Two hundred and sixty-three weeks, and counting.

For more than five years of his career, Phil Mickelson's been No. 2 in the world golf rankings.

It's an astonishing feat -- more than double the number of weeks of the next man on the list, Nick Faldo -- and reminds me a lot of Marv Levy's Buffalo Bills teams from the early '90s. They were roundly condemned as 'Super Bowl Serial Killers' after losing the big game four straight times, but what about the other side of the coin?

Was it not a colossal achievement just to have gotten to the last game of the year four consecutive years?

Or must history only remember the winners?

That the Bills lost those Super Bowls had much to do, too, with the caliber of the teams they faced, and that's been Mickelson's curse.

He's had to contend in the Tiger Woods era.

Woods has spent 618 weeks of his career at No. 1. That's almost 12 years. His current streak stands at 276 weeks.

But it's true, too, that he's been made to relinquish the crown.

Vijay Singh put Woods to the sword to take the world No. 1 away from him in 2005. Greg Norman, David Duval and Ernie Els also reigned during the Woods era.

But will Phil ever get there?

For the 12th time since he won the Masters in April, Mickelson will have a chance this week to unseat Woods, who for the first time in his professional career hasn't qualified for a tournament and isn't at the Tour Championship.

As the defending champion at East Lake, Mickelson needs to finish in no worse than a three-way tie for second to finally break through.

"I'd love to take advantage of the opportunity," the Californian said Wednesday.

"I don't follow the ranking points and so forth, but I know that I've had multiple opportunities for months, and I haven't played well enough to do it. Hopefully, I do this week."

But is he really hopeful of doing it this week?

I've long wondered if No. 1 is not just something Mickelson's equipped for, but if it's something he even wants.

Heavy lies the crown, to borrow from Jack Nicholson's mangled Shakespeare in "The Departed."

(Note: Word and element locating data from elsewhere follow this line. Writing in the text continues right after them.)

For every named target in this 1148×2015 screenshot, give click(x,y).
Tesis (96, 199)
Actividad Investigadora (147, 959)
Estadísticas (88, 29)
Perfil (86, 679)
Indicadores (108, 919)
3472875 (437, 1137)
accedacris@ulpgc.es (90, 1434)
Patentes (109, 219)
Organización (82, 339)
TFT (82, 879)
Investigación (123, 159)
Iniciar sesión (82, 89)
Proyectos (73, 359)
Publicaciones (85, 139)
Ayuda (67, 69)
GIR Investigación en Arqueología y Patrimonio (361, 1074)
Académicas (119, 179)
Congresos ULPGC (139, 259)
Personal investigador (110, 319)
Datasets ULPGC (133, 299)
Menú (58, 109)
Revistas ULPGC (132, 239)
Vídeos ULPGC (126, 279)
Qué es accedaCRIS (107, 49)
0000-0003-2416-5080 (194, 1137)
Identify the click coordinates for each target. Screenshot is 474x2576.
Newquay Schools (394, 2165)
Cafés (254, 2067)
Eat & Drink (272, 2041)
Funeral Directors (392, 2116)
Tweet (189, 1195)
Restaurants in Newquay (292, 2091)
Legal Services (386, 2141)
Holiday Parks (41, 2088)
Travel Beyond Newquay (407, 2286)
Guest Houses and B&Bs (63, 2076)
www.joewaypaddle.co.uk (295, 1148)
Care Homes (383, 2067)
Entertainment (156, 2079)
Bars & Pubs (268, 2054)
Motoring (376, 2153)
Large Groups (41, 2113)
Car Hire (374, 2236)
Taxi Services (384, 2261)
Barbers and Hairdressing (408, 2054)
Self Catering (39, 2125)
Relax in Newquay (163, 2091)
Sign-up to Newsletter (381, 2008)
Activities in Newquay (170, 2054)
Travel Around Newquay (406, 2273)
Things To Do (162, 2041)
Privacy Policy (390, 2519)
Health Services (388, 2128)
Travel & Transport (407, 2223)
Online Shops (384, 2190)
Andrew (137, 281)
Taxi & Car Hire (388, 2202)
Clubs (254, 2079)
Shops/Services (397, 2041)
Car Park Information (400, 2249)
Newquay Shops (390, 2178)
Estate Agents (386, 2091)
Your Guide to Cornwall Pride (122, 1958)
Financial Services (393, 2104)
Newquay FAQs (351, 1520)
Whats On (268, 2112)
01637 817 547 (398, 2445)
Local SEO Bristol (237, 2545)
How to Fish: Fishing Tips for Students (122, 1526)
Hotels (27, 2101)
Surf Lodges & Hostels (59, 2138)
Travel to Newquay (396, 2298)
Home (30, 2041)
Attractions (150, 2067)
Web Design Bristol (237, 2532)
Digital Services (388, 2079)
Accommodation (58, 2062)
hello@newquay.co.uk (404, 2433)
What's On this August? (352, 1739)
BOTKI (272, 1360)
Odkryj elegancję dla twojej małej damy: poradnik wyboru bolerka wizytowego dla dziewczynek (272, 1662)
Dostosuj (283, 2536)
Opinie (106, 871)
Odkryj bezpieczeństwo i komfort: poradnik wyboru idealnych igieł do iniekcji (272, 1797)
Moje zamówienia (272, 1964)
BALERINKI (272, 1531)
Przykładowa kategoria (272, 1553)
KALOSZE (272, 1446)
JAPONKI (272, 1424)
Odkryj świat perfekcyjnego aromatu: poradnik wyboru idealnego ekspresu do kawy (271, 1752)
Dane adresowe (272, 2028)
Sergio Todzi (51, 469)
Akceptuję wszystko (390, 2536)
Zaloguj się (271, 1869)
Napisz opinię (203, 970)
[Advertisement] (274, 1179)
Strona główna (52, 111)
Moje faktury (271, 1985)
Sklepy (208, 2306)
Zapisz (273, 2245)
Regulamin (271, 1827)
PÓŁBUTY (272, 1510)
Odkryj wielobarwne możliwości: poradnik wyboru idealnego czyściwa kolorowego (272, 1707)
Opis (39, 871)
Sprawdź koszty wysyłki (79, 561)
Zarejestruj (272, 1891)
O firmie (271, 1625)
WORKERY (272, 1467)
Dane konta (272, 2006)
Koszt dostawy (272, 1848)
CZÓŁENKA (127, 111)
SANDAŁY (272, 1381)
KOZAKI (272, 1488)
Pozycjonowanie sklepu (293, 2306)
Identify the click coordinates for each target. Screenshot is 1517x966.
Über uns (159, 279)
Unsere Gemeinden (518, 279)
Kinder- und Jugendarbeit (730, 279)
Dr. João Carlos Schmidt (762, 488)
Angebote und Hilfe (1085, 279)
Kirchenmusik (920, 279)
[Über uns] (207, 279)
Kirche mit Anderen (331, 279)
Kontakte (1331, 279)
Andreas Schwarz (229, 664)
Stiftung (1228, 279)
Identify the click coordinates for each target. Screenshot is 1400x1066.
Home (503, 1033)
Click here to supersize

Beyond the responsibilities that go with No. 1, the truth is that Mickelson's just never been consistent enough as a player to stay at the top even if he gets there.

He's a high-wire act, either breathtakingly brilliant or a train wreck ... and rarely in between.

This year he's ranked 110th in ball-striking on the PGA Tour, in large part because he doesn't hit many fairways, and is 118th in greens hit in regulation.

Yet he's seventh in scoring average, which speaks to just how good his best golf is that it can offset the bad days.

It dawned on me listening to Mickelson at East Lake on Wednesday that he's probably not as concerned about that No. 1 ranking as we think him to be.

Indeed, I got the distinct impression that he long ago achieved his goal for 2010.

"The Masters kind of made the year for me," he said of his fourth career major. "It meant a lot to us emotionally, it meant a lot to me personally."

Mickelson's wife, Amy, and his mother were both diagnosed with early stage breast cancer last year and, in that sense, the green jacket was a victory for the entire Mickelson family.

"I look back on the year, and it really comes down to that one event," he said. "I mean, there were other events I played OK in, but, for me the year was kind of salvaged by that Masters win. That's how much that tournament means to me."

Mickelson was asked whether golf had been anticlimactic since April.

"I wouldn't say that, but my performance certainly would lead you to believe it," he said. "But I was excited about playing other events. I mean, I was really motivated and excited about the U.S. Open and the other majors, as well.

"But I wasn't able to put together my best play."

And maybe that's Phil in a nutshell.

Maybe he's content with the $50 million a year he pockets from sponsors and prize money; content with being a father and husband instead of a driven golfaholic.

Maybe he knows he's 40 and that the psoriatic arthritis that's been bothering him since June isn't going to make golf any easier from here on out, and maybe he's decided to focus on winning a few more big ones and not sweat the small stuff.

And maybe he'll just smile and shrug if history calls him the best player never to have made it to No. 1.